Articles repérés par Hervé Le Crosnier

Je prend ici des notes sur mes lectures. Les citations proviennent des articles cités.

  • UP Magazine - « Il faut empêcher la balkanisation de l’Internet »
    http://up-magazine.info/index.php?option=com_content&view=article&id=7721:il-faut-empecher-la-

    Michael Spence, le prix Nobel d’économie vient de signer une tribune qui nous met en garde sur ce que pourrait devenir Internet. Alors que toute l’économie mondiale est inextricablement liée à Internet et aux technologies numériques, le besoin de réglementation se fait chaque jour plus pressant. Toutefois, selon lui, il faut se garder de mettre en œuvre des réglementations fragmentées, maladroites, lourdes et incohérentes dont les conséquences pour la prospérité pourraient être considérables.

    L’affaire Facebook-Cambridge Analytica a révélé au monde que des dizaines de millions de profils Facebook ont été récoltées pour servir des objectifs politiques contestables. Cette affaire a produit un retour de bâton contre la plateforme de Mark Zuckerberg en particulier mais aussi des géants de l’internet en général. Cette affaire de fuite des données personnelles n’est qu’un des aspects des risques liés à Internet, pourtant au cœur de la révolution numérique actuelle.

    Risques numériques
    Mais des risques majeurs sont apparus. Michael Spence pointe notamment le monopole des méga-plateformes comme Facebook et Google ; la vulnérabilité aux attaques contre les infrastructures critiques, y compris les systèmes de marchés financiers et les processus électoraux ; et les menaces à la vie privée et à la sécurité des données et de la propriété intellectuelle. Par surcroît, des questions fondamentales ont émergé sur l’impact d’Internet sur les choix politiques, la cohésion sociale, l’engagement des citoyens et le développement de l’enfant.

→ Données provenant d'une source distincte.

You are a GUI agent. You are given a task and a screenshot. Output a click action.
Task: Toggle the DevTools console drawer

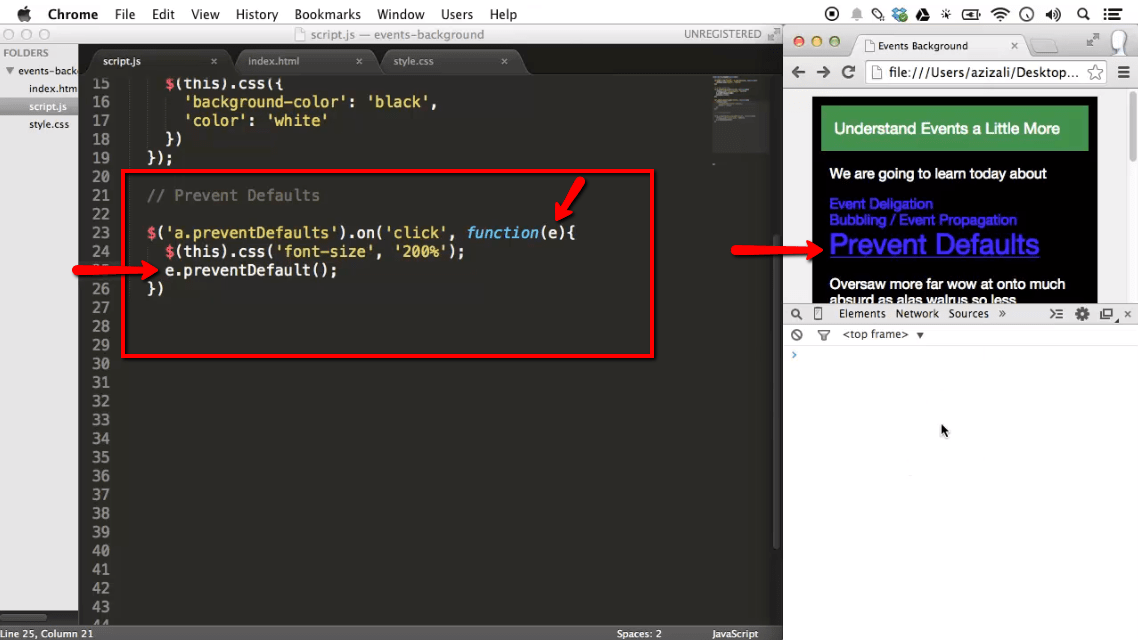pos(1056,313)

    L’auteur fait observer qu’à mesure qu’Internet et les technologies numériques pénètrent plus profondément les économies et les sociétés, ces risques et ces vulnérabilités deviennent plus aigus.

    Frontières numériques
    C’est ainsi que l’absence de consensus ou de coopération risque de nous conduire à l’installation de frontières numériques nationales. Dans ce monde d’après l’Internet libre, tout serait chamboulé. Non seulement la circulation des données et de l’information serait entravée, mais aussi le commerce, les chaînes d’approvisionnement, et une quantité impressionnante de services et de pratiques quotidiennes qui nous semblaient « naturels » aujourd’hui et qui deviendront exceptionnels. Ce nouveau monde aux frontières numériques existe déjà : en Chine, la plupart des grandes plateformes technologiques américaines n’ont pas droit de cité. En contrepartie, le gouvernement des Etats-Unis, prenant prétexte d’un risque pour la sécurité, a interdit à la société chinoise Huawei de fournir du matériel de réseau ou de téléphonie mobile à des sociétés américaines. Cette initiative américaine ne trouve aucun relai en Europe où Huawei est accepté comme un acteur majeur du continent.
    Mais l’Europe elle-même et seule, décide de réglementer fortement la protection des données et de la vie privée. C’est le RGPD qui sera mis en vigueur courant mai. Cette réglementation va inévitablement entraver la circulation des données nécessaires à toutes les applications d’apprentissage machine et de deep learning. Mais cette contrainte n’est pas aussi stratégique pour les européens qu’elle pourrait l’être pour les Chinois ou les Américains. En effet, l’Europe ne dispose pas de méga-plateformes lui permettant de développer de façon concurrentielle des technologies d’apprentissage machine.

    Pour Michael Spence, « Alors que l’ensemble de l’économie mondiale est inextricablement lié à l’Internet et aux technologies numériques, il est plus important que jamais de renforcer la réglementation. Mais si cette réglementation est fragmentée, maladroite, lourde ou incohérente, les conséquences pour l’intégration économique - et, par conséquent, la prospérité - pourraient être graves. »
    Le prix Nobel d’économie appelle alors les décideurs à ne pas tenter de se mettre d’accord sur des détails, ce qui serait une mission impossible, mais au contraire à définir en commun un certain nombre de principes qui serviraient de base à de futurs accords multilatéraux. A minima, si l’on souhaite préserver une économie mondiale ouverte, ceux-ci devraient proscrire en priorité toutes les utilisations abusives des données.